„Allein Felsen nur
und die Erinnerung...“
Roland Schapperts Bergbilder und Poetry
Sabine Maria Schmidt, 2003
I.
In der Theorie der Fotografie des 19. Jahrhunderts galt das Medium der Fotografie zunächst als Sprache der Natur und ihre Verwendung wurde als Dienst an der Natur begriffen. Es war eine stumme, erhabene oder beseelte Natur, die die Maschine sich einzufangen zum Ziel setzte. Eine stumme Natur, die folgend aber so oft befragt wurde, dass sie auf viele Vermutungen und Vorbilder zu reagieren begann.

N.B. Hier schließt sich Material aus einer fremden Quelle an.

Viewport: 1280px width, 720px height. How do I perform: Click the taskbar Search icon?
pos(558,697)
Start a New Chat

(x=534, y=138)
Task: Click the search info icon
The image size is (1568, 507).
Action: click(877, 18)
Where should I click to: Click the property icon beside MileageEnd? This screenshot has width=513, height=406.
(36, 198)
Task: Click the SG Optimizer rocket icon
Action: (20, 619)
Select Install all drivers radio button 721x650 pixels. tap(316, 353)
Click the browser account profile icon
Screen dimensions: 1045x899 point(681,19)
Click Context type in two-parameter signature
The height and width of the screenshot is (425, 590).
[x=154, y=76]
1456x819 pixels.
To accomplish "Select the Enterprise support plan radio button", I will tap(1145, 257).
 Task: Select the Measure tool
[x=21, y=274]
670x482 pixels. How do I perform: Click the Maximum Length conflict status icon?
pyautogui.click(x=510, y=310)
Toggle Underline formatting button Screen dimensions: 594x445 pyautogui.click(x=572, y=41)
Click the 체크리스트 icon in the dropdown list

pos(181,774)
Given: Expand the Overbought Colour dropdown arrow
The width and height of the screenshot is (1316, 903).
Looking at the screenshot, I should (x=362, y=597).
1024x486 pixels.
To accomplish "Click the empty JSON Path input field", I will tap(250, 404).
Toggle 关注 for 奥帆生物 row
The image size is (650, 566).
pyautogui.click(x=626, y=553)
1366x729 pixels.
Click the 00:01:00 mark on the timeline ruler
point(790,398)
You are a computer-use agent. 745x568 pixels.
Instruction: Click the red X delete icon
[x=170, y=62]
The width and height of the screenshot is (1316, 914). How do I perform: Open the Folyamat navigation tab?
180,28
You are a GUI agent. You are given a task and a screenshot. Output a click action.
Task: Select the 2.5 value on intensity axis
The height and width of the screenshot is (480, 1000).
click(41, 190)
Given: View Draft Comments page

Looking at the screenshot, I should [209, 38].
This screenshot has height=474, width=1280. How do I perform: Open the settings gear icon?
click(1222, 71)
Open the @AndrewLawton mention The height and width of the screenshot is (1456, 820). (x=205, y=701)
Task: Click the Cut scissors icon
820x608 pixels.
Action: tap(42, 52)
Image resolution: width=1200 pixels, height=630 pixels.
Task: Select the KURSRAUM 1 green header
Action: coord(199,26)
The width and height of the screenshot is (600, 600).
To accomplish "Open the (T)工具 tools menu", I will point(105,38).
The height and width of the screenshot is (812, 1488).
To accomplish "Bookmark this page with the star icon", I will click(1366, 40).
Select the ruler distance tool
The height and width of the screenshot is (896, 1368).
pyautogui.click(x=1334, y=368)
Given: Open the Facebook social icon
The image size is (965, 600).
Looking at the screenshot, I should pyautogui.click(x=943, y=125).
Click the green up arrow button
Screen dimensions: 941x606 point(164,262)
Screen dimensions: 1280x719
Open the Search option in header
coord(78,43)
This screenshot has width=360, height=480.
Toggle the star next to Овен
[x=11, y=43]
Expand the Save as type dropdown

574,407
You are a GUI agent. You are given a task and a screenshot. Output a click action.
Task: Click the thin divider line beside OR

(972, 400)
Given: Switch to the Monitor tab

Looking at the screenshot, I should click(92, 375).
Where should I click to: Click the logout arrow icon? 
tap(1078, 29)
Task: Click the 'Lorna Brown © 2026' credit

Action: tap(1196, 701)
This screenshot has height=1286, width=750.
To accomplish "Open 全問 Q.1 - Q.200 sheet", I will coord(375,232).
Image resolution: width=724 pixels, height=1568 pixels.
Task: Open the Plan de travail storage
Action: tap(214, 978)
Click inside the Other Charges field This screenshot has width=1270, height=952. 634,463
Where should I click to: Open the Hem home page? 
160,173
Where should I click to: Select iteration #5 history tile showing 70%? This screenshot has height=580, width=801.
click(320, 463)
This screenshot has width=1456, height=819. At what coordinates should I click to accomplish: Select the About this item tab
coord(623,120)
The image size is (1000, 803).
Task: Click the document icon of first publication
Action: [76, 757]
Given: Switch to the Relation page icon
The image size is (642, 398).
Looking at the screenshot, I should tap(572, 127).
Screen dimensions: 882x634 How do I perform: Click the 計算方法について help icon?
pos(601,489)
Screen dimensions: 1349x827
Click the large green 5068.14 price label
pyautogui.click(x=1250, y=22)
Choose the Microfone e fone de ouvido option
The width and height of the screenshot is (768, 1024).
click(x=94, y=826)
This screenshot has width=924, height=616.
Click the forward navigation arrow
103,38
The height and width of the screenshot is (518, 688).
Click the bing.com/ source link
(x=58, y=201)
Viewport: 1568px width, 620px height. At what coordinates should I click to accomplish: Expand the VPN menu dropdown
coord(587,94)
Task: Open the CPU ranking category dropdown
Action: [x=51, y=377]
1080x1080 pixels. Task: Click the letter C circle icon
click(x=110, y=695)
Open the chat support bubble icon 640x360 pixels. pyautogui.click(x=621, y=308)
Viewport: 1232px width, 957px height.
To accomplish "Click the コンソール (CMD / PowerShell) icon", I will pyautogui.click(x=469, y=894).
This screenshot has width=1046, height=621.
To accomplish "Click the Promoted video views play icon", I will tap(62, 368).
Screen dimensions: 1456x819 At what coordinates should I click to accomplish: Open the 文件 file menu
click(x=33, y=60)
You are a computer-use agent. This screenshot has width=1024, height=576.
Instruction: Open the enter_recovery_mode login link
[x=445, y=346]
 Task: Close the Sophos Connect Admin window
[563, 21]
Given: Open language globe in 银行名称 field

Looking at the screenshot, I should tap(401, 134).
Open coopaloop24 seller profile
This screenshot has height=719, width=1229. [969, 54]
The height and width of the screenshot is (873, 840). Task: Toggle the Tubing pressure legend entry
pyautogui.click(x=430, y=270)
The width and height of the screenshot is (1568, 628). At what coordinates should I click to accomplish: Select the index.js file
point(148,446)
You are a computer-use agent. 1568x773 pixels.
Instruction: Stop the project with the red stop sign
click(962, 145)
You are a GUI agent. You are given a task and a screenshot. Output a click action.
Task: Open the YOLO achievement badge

Heute ist die Natur geschwätzig geworden. Sie kann zudem leicht dazu gebracht werden, sich in tausend Formen zu wiederholen. Und die Natur wiederholt durch die Fotografie auch die Bilder der Kunst, die von ihr gemacht wurden. Man könnte sagen, dass die Fotografie mit kapriziöser Gelenkigkeit alle Maler ehren wollte, die sie auf so verschiedene Weise gefeiert haben. Die Fotografie ist schon längst nicht mehr Spiegelbild, sondern eher eine Art organischer Fortpflanzung, wie ein Ebenbild des Urbildes. Sie vermag die gleiche Tiefe und Vielfalt wie das Original zu erreichen. Und auch das Bild hat mehr als eine oberflächliche Bedeutung. Es entwickelt eine Tiefe, die der Ansicht eines Naturerlebnisses entspricht, so dass man ebenso vor dem einen und anderen das Mikroskop als auch das Teleskop halten kann.
Wer den Mallorca-Bildern von Roland Schappert gegenübersteht, mag solche Perspektivwechsel nicht nur sinnlich erleben, sondern auch in übertragender Konzeption erahnen. Heruntergerechnete Dateninformationen flimmern vor dem Auge wie impressionistische Pinselstürme und versöhnen sich aus entfernterer Sicht zu einem hyperrealen und zugleich poetischen Dokumentarismus. Es sind Landschaftsbilder einer Spurensuche, auch wenn faktische Spuren kaum aufzufinden sind. Was mag den Künstler in die mallorquinische Tramuntana zu Fotoaufnahmen treiben? Konnte nicht bereits im 19. Jahrhundert der „Reisende am Kamin“ mit dem Stereoskop an Fotografien eine Rhein- oder Nilreise unternehmen und weit größeren Nutzen daraus ziehen als zuvor mit Studienzeichnungen und Erzählungen? Die Fotografie hat seit ihrer Entstehung eine massive Popularisierung und Nivellierung ästhetischer Werte und Vorstellungen erreicht. Waren es die Bilder von Mallorca, die wie eine Glocke wirkten, die zur Messe ruft?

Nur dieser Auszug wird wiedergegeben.